The London Stock Exchange Group (LSEG) has terminated the sale of its French-based clearing house, Clearnet.SA, to Euronext following the failure of its planned merger with Deutsche Boerse.
Following the decision by the European Commission to block the merger, the LSEG stated: “As a consequence of the termination of the Merger, the proposed sale of LCH.SA (also known as Clearnet) by LSEG and LCH Group to Euronext N.V. will also terminate in accordance with its terms.”
Euronext had initially agreed to acquire Clearnet in January this year for €510 million, as the LSE aimed to ease anti-competition regulations.
However, the European Commission deemed that the sale of Clearnet was not a viable remedy, and that it had also had to sell its Italian bond platform, MTS, for the merger to go ahead.
For Euronext, it comes as a blow to its plans to expand its post-trade services to new asset classes in continental Europe.
“In the absence of obtaining an agreement, Euronext is fully committed to securing the best long-term solution for its post-trade activities, in the interests of clients and shareholders,” Stephane Boujnah, CEO, Euronext, earlier stated.
However, analysts from UBS and ING believe the sale of Clearnet makes commercial sense for both Euronext and the LSE.
According to a recent analyst note published by UBS on 28 March, an acquisition of Clearnet would diversify Euronext’s revenue base, with post-trade revenues set to account for 32% of Euronext’s total revenues.
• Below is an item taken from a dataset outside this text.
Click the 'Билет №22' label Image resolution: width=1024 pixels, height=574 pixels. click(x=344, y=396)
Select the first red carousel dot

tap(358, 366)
A deal for Clearnet would also reduce Euronext’s reliance on cash equity trading commissions, the research note stated.
In addition, UBS believes the LSEG have an incentive to sell Clearnet to Euronext, due to a potential loss in revenues “if Euronext decides not to renew its cash equity agreement with Clearnet and instead choose EuroCCP as its primary cash equity clearinghouse.”
Euronext acquired a 20% stake in EuroCCP for €14 million at the end of last year.
Another analyst note by ING, also stated: “There is a chance that LSE, pressured by management of LCH Clearnet and its minority shareholders waives the condition precedent (CP) of the DB/LSE merger closing and disposes the French clearing house.”